Как будто требовать нам можно

От мотыльков иль от лилей

И чувств… и страстей, —

являют «однородность» И с библиографическими реалиями «поэта действительности».

Но Пушкин пишет: «Конца я не люблю». Почему? – За стихом:

Но есть меж вами два избранные,

Два ненадменные цветка:

Один – есть цвет воспоминания,

Сердечной думы – цвет другой. —

далее у Жуковского – мысли о смерти:

И милое воспоминание

О том, чего уж в мире нет…

О дума сердца – упование

На лучший неизменный свет.

В сказке Апулея Юпитер, узнав о злоключениях Психеи и пожалев жену Амура, дает ей чашу с амброзией: «Прими, Психея, и стань бессмертной», – предрекает Юпитер.

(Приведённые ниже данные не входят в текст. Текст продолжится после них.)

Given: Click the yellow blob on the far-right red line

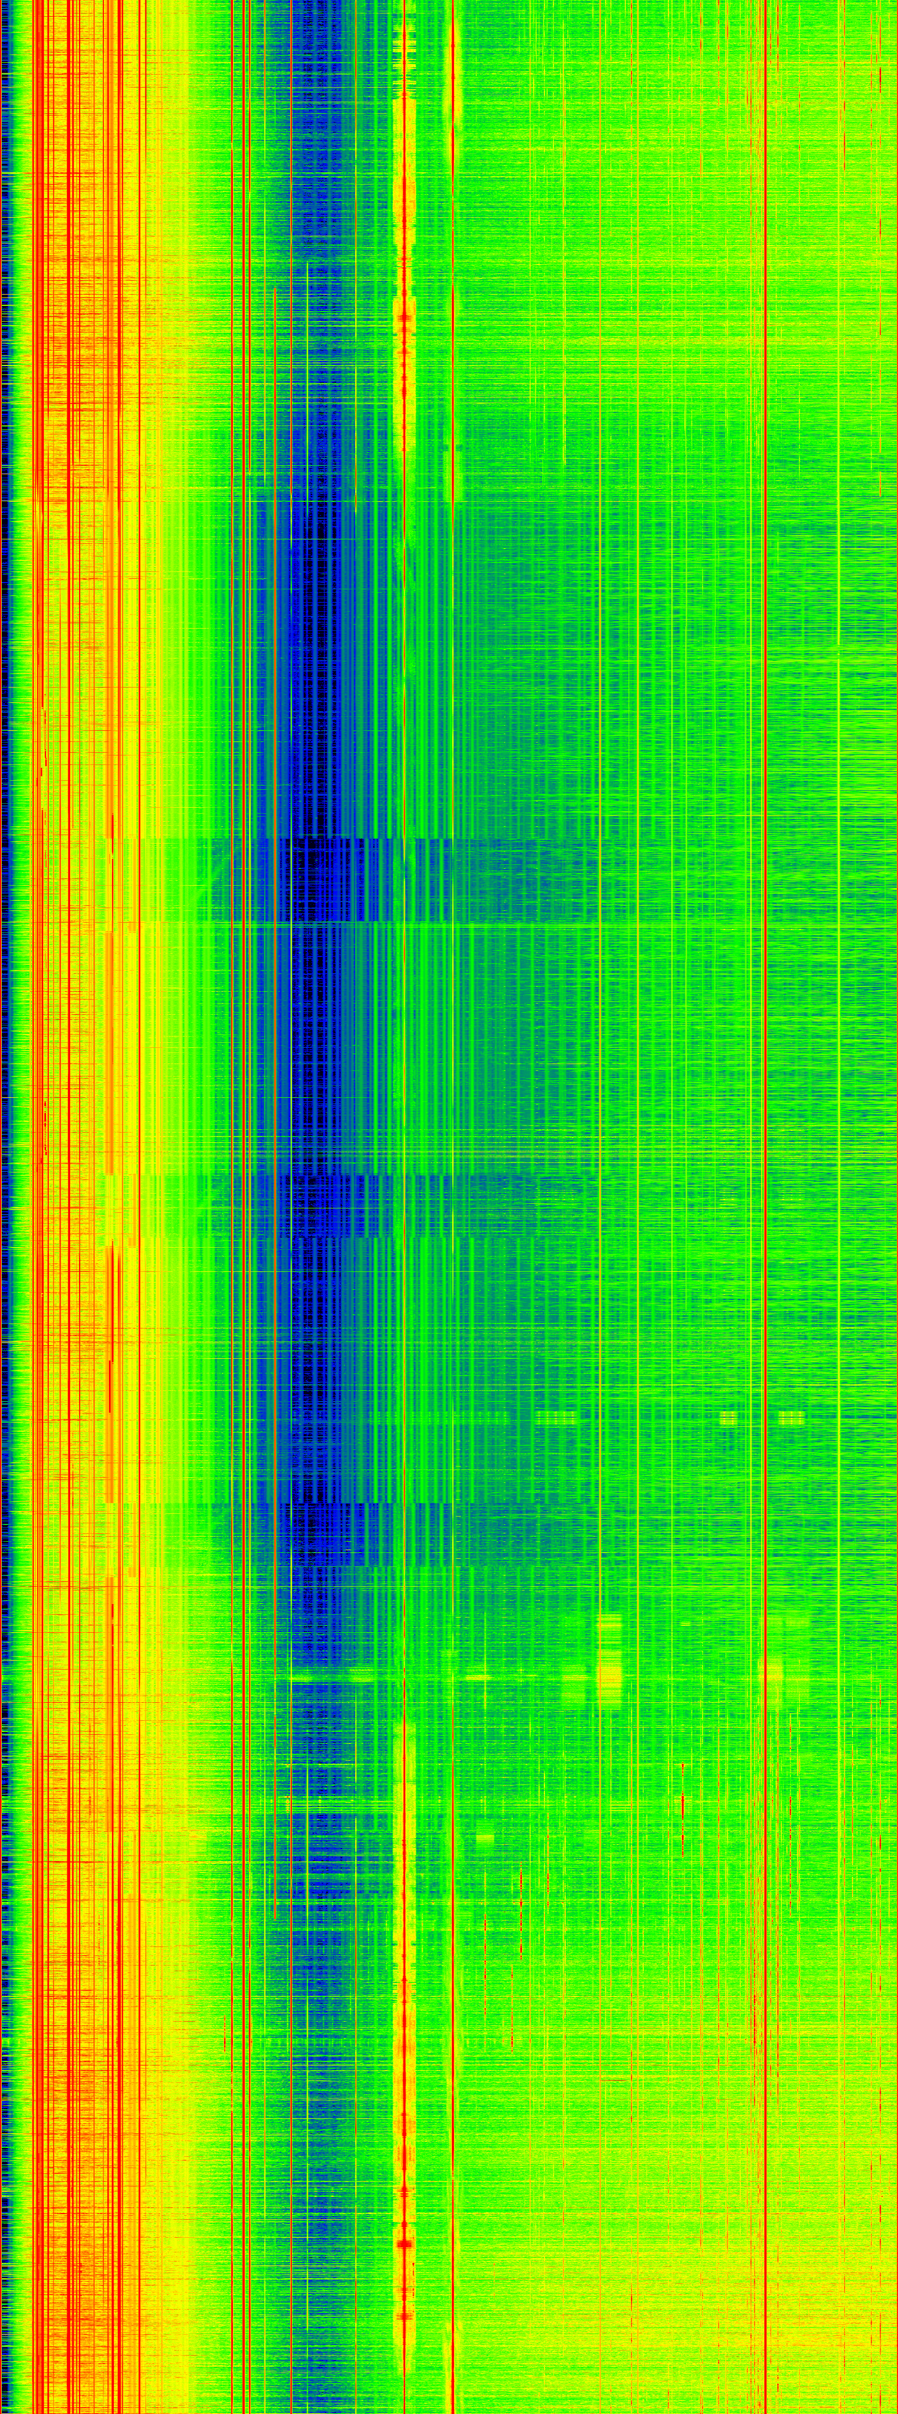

Вернемся к письму от 15 марта 1825 г., в котором Пушкин упоминает «Опыты в стихах и прозе» К. Батюшкова, и «Полтаву». На листах 64 об., 64, большая часть которых оборвана, среди сохраненных стихов есть один стих, ведущий к раскрытию подлинного исторического имени героини поэмы.

Узнал ли ты приют укромный,

Где мирный ангел обитал? —

обращается Пушкин к Мазепе.

На полях «Опытов» Батюшкова, у строк «Перехода через Рейн» 1814 г.:

Где ангел мирный, светозарный

Для стран полуночи рожден

И провиденьем обречен

Царю, отчизне благодарной…

Пушкин пишет: «Темно. Дело идет о Елизавете Алексеевне».

Как известно, К. Батюшков, во время похода на Париж 1814 г., как и Александр I, проезжал мимо Карлсруэ и видел обитель «мирного ангела», родовой замок Людвига Баденского. Небезынтересным представляется и тот факт, что дорога в Карлсруэ, по свидетельству современников, «была обсажена величественными пирамидальными тополями», подобно тополям «Киевских высот» «Полтавы».